The bold relief of the Cisjordan Mountains is mainly a result of deep incisions by the watercourses, which created valleys that frequently take the form of gorges or even canyons. In the other types of valleys as well, most of the slopes are very steep, and often no valley floors developed along the river beds. The relatively high frequency of intramontane basins of all sizes is another very important characteristic of the overall relief that contributes greatly to the multiformity and mosaic-like composition of the mountainous region. The extremely variegated pattern of the mountainous zone, resulting in a large number of small regions – and thus contributing to the particularist tendencies of its inhabitants throughout history – was brought about by the complexity of its tectonic, lithological, and climatic conditions. Tectonically, the most characteristic aspect of Cisjordan – in sharp contrast to Transjordan – is the most intensive intermixing of major features originating through up- and downfolding, mostly with subsequent forms produced by faulting. In the southern and central parts of the Mountain Zone the first group of processes determined – mainly in the form of anti- and synclines – the buildup, extension, and course of the principal ranges, whereas the latter played a decisive role in their disruption. Particularly in the northern part, faulting and associated features virtually obliterate the former structures, creating a relief mainly characterized by intramontane tectonic valleys and ranges, the extent and orientation of which is determined by these valleys. The role of some major subsidence regions (Rift Valley, Beth-Shean-Harod-Jezreel Valley and Haifa Bay) in relation to general exterior configuration has already been pointed out. Fault zones and lines also exert decisive influence upon the drainage system of a greater part of Cisjordan.
The lithology of the Cisjordan Mountain Zone is rather diversified, considering the small size of the area. Most of the mountains consist of calcareous rocks, with only small areas of outcropping sandstones, magmatic, metamorphic, and volcanic rocks. Due to the great differences in their composition (limestone, dolomites, chalk, calcareous marls, etc.) and frequent intercalations – each responding rather dissimilarly to denudational processes – these calcareous formations greatly contribute to the diversification of the landscape, determining major and minor morphological features specific to the predominant bedrock. The influence of climatic factors, mainly the amount and type of precipitation, is even greater. The southern part of the Cisjordan Mountain Zone, although consisting predominantly of the same types of rock as the central and northern parts, differs greatly from the latter in its morphological physiognomy. Weathering processes are dissimilar here in degree and even to some extent in kind. For example, farther north solutional processes exert the greatest influence upon the surface configuration by creating karstic features that dominate the landscape, particularly in Galilee. These processes are almost entirely lacking in the southern highlands. Runoff is much greater and consequently erosion is much more intensive here than in regions receiving much larger amounts of precipitation. The eastern flank of the central area is semiarid and arid (the Judean Desert), due to its location leeward of the Judean Mountains, with the precipitation caused by the moisture-bearing winds from the Mediterranean consequently decreased. This area also exhibits a specific set of morphological features, in many respects similar to those of the Negev, which is also mainly affected by climatic conditions.

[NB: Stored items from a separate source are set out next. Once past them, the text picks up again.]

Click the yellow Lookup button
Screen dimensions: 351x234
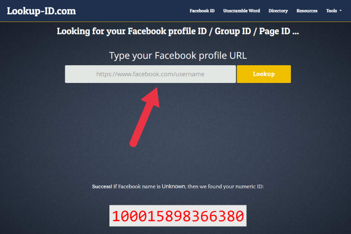(263, 74)
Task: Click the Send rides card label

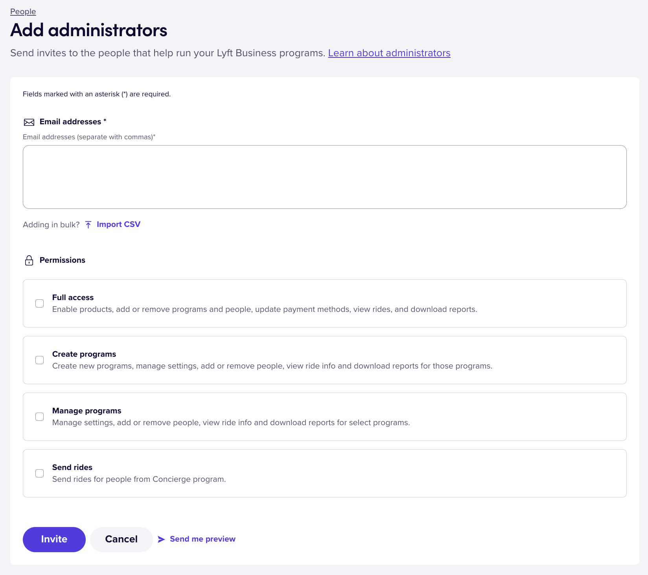Action: tap(72, 467)
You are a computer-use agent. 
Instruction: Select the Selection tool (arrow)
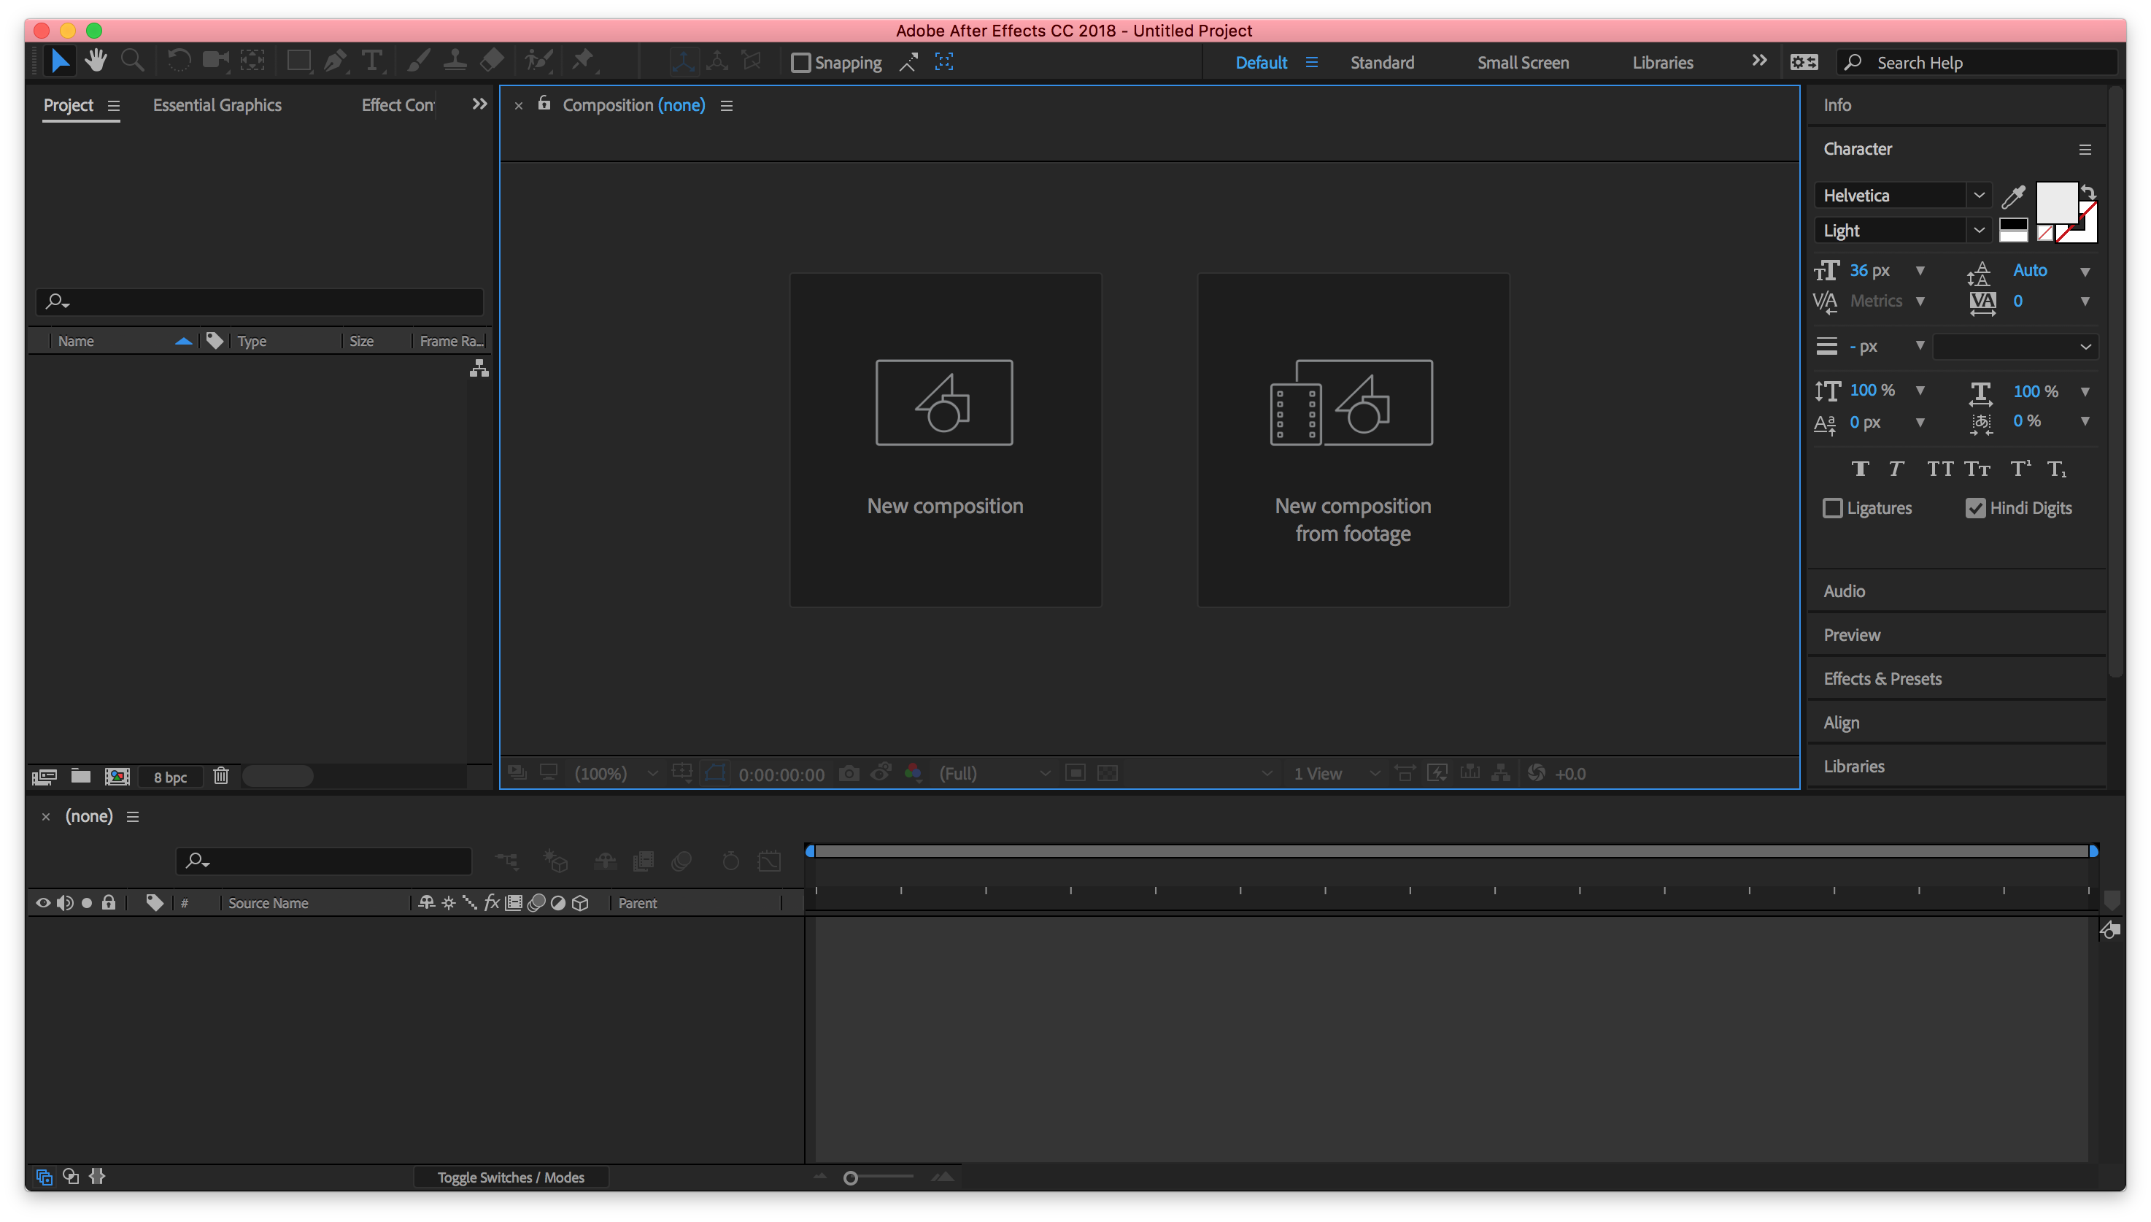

Mainly in accordance with the three criteria mentioned above (tectonic, lithological, and climatic conditions), the mountain region of Cisjordan can be subdivided into the following major physiographical units: the Negev Highlands, the Central Mountain Massif, and the Galilean Mountains. Each of these units comprises several subregions determined by geological, tectonic, lithological, climatic, and consequently morphological conditions. Each is very different from the others in the overall character of its landscape. The width of the Mountain Zone varies proportionately with that of Cisjordan as a whole (i.e., the distance from the Mediterranean coast to the Rift Valley), decreasing from about 50 mi. (80 km.) in the Negev Highlands to about 22 mi. (35 km.) in Galilee.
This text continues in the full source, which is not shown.